Mike Lewis - Analyst
Okay, so we should assume levels of equivalent to where we are today that will get you to 10 basis points if we see a significant acceleration of fixed price work, there could be upside to margins. Is that a way to look at this?
Sam Strickland - CAO, CFO
That's fair. That's fair.
Mike Lewis - Analyst
Okay, thank you. Great job in the quarter.
Sam Strickland - CAO, CFO
Thank you.
Operator
And that concludes today's Q&A portion of the conference. I would now like to turn the call back over to Booz Allen Hamilton's CEO, Ralph Shrader, for closing remarks.
Ralph Shrader - Chairman, President, CEO
Well thanks, everybody. I appreciate your time and attention here this morning. We hope that we have been able to answer your questions. Obviously, I'd like to just sort of summarize what I think were the key items of the day, and I think on a look-backward basis obviously, we're very proud of the fact we had a strong fourth quarter and our fiscal 2011 was very strong and we had significant revenue and earnings growth over the prior year and I think we're very pleased with that and I think going forward, even though we are facing what we think are some uncertain times in terms of the federal process, we believe again that our past history of doing well during times of change and the management consulting heritage that we have and how we build upon really working with our clients to help them through these times of change, the collaborative culture and everything else, will once again enable us to do well in a challenging market, so we're very optimistic there about what the future holds.

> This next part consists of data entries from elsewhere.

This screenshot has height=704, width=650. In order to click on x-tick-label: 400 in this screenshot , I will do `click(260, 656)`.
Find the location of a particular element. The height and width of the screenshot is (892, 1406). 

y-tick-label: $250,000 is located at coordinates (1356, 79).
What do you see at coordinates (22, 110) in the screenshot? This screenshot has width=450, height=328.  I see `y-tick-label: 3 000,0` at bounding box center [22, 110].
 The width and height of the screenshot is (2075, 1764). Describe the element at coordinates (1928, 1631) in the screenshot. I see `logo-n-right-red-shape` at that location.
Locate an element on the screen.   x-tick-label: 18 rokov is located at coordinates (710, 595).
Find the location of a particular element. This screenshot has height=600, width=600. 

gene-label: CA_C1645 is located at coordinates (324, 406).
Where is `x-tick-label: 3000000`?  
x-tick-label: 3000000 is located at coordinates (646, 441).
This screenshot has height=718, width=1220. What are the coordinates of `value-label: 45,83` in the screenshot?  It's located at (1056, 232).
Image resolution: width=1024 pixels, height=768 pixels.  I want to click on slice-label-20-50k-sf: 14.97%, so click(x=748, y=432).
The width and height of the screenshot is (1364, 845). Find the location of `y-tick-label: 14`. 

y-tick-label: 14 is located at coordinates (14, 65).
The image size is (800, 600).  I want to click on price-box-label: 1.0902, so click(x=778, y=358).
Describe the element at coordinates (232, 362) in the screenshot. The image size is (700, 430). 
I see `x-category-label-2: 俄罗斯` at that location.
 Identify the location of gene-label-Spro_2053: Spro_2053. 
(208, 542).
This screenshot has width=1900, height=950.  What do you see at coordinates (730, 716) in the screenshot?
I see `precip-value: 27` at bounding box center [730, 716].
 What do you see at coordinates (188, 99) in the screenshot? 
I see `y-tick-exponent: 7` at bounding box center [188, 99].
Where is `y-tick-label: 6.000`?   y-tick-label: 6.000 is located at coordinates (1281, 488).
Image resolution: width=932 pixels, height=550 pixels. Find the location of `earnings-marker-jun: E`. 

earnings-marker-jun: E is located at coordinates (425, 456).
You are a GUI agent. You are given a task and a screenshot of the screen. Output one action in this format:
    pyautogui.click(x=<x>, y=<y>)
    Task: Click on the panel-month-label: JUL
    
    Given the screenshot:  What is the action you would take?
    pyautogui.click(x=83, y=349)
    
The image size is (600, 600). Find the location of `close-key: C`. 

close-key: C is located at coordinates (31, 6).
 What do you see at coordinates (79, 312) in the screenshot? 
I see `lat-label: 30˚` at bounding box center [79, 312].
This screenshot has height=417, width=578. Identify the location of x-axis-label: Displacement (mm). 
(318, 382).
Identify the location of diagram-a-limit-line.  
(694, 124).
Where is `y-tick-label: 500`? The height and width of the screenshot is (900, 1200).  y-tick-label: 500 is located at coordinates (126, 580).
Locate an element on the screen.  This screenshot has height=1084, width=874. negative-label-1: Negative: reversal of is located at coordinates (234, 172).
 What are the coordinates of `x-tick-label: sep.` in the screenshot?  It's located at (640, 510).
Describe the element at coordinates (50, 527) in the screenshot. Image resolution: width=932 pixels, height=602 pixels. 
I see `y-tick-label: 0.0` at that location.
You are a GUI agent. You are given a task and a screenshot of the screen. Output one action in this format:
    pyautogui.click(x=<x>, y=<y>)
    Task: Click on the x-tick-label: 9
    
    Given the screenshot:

And our key plan is we're going to build on our US Federal Government business. That is our core, and we expect to achieve growth across-the-board in all of our markets that we serve in the Federal Government sector and then we have, we think is a great opportunity, really, in this commercial and international space in particular, as the non-compete expires, and so as we look at all of that, we're feeling I think at this point very good about certainly where we've been, and optimistic about where we're going in the future, so that said, I thank all of you again for your time and hopefully we'll have the opportunity to discuss things with you in more detail as the opportunity presents itself so thanks very much.
Operator
And thank you for your participation in today's conference. This concludes the presentation. You may now disconnect. Good day.